Quando a metà pellicola (quanto mai fu inappropriato questo termine) le luci in sala si sono riaccese, ero disgustato da due cose: dal fatto che dovrebbe essere illegale interrompere a metà un film del genere, e soprattutto dalle chiacchiere insulse di un gruppo di amici alle mie spalle che avevano deciso di discutere i punti deboli del film, à la Neil deGrasse Tyson ma da ignoranti, senza soffermarsi nemmeno un attimo sulla straordinaria esperienza di visione regalata da Cuarón. Mi sono girato, infatti, un attimo prima che il buio tornasse in sala, e ho urlato C’È UN BEL DOCUMENTARIO SULLO SPAZIO TRA UN QUARTO D’ORA SU RETE4 DAI SIETE ANCORA IN TEMPO. Purtroppo non l’ho fatto, ma avrei dovuto.
Tornando al "vero" soggetto del film, ecco qualche riflessione.

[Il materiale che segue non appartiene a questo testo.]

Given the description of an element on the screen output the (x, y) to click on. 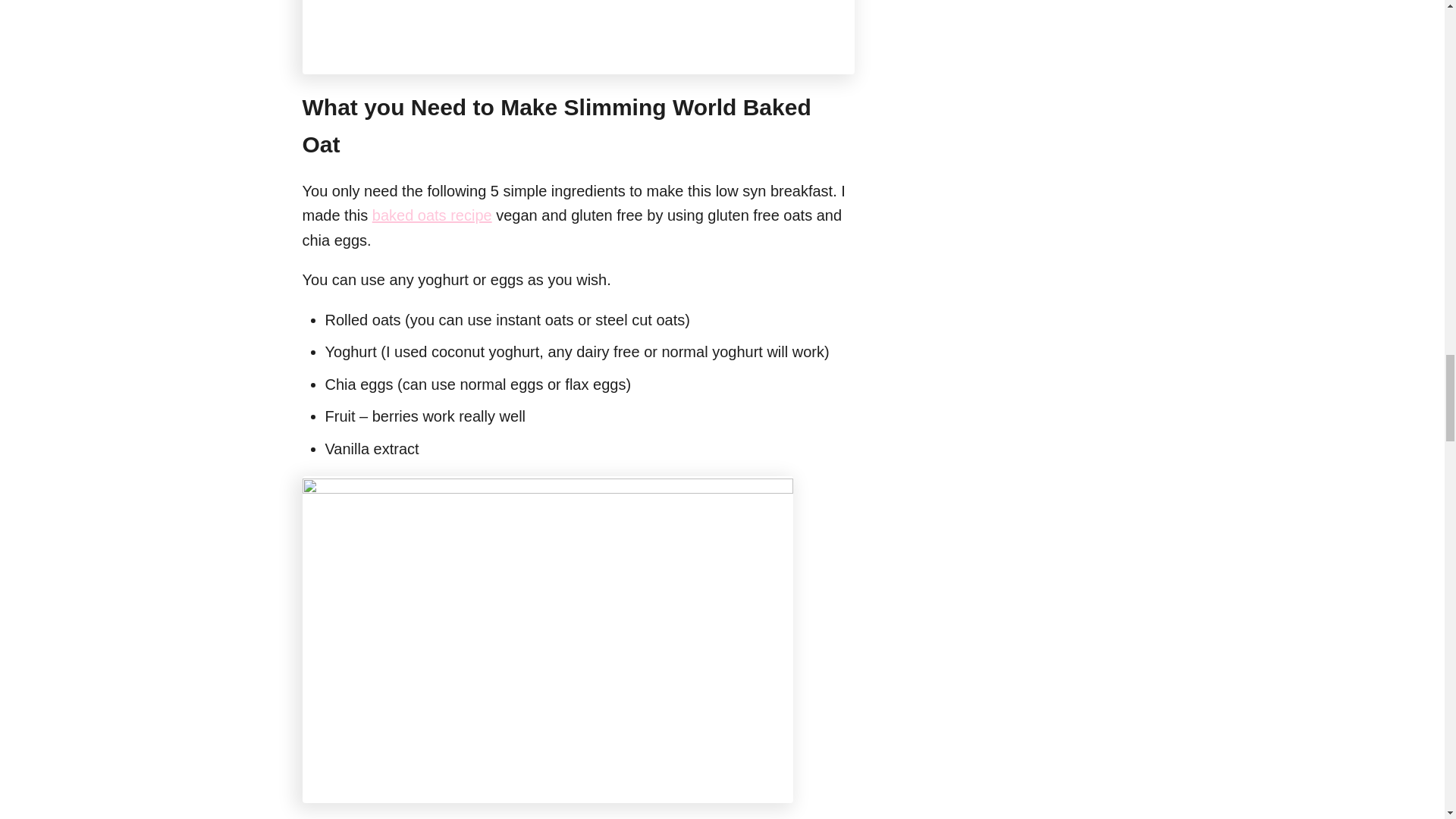
baked oats recipe (432, 215)
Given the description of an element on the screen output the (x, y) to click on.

Gravity suggests he’s spent more time thinking about it than most, wondering what it might be like for someone only slightly luckier than poor Frank to brave the abyss and stare down odds capable of going from slim to incalculable in the blink of an eye. Gravity suggests, too, that Cuarón has wondered about what it takes to survive, not just in terms of wits and strength, but what one would need to to defy instinctive terror and ignore the seeming inevitability of death. For 90 gripping minutes, Gravity finds a way to put viewers in the skin of characters required to do just that. And though the film is an amazing technical feat on every level, it works because it foregrounds the humanity of its characters, both their spirits and the fragile bodies they inhabit.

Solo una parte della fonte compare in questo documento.